I almost dropped my bow with shock. Somehow I thought I Method Acting would be the order of the day; but no - I could have been in a pub in Kilburn.

After that, my name mysteriously appeared on a list of string players who were happy to play with Indie bands of the time: I spend part of 1984 in a studio in Amelia Street Walworth rehearsing with a band called Days At Sea: they had been given a publishing deal by Duran Duran's management company as a kind of 'top tipped' band for the year. I enjoyed the experience of 'just playing' with them a lot, especially as they had really interesting ideas about using a cello sound as an integral part of the group, not just as a supporting treacly noise in the background.

We had a lot of fun, and I still have photos taken by a Vogue photographer for the release that never happened...but in the end, my life was too rooted in the classical world, and I was too wedded to my commitment as a cello purist to throw in my lot with them. I had just won a scholarship to study with Pierre Fournier in Geneva at that point, and it was very much a case of having to make a choice.
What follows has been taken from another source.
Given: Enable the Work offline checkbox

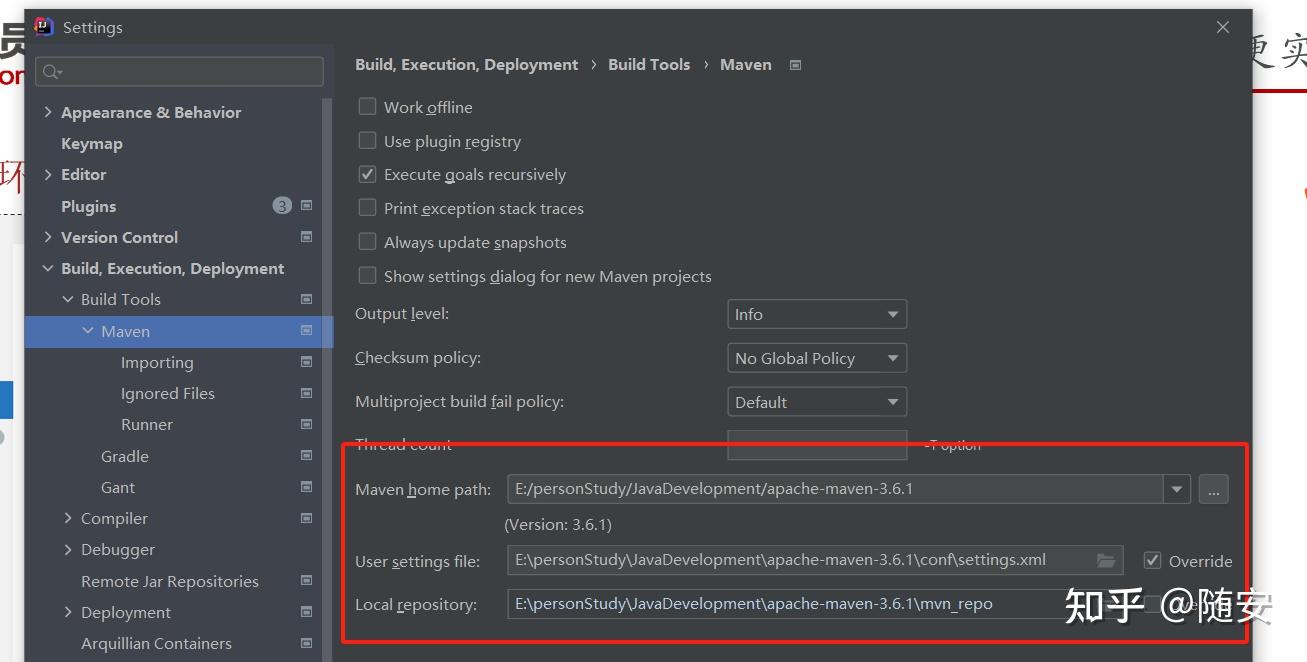Looking at the screenshot, I should click(368, 107).
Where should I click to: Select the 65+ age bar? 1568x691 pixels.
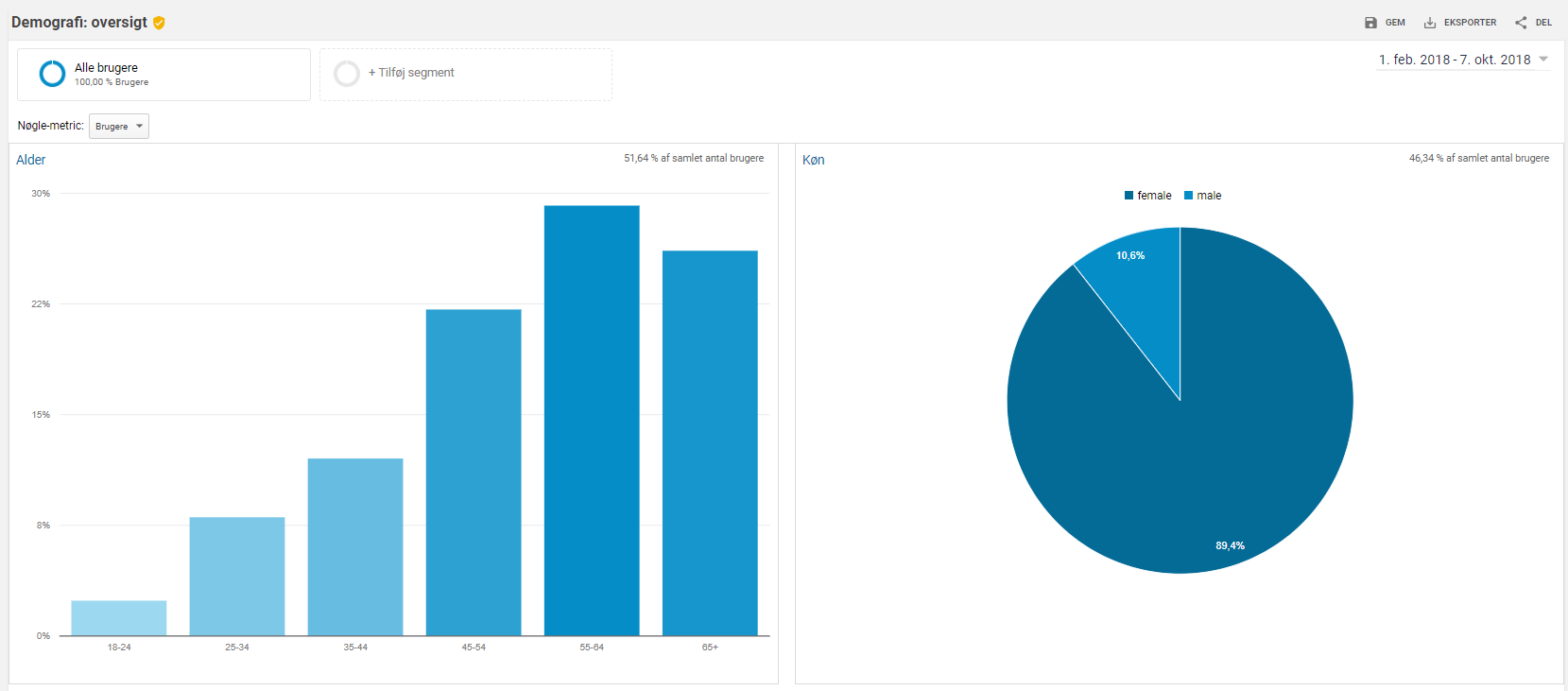pos(710,443)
I never regretted it, but I have always wondered what happened to those groups.

In lockdown, I've looked up every one of them:

Zerra One have a wikipedia entry, showing some early promise and then a total demise in 1987.

We don't need to worry about the RSC and Derek Jacobi - they have done perfectly well without any reference to me.

Days at Sea split up years ago, but the lead singer and drummer are still operating as a group called Stereo MCs.

I still have the recordings of all these things, including the John Peel show, and one of these days I'll get them transferred onto a CD. In the meanwhile, I'll keep remembering and probably procrastinate about my album choices for months after lockdown has finished.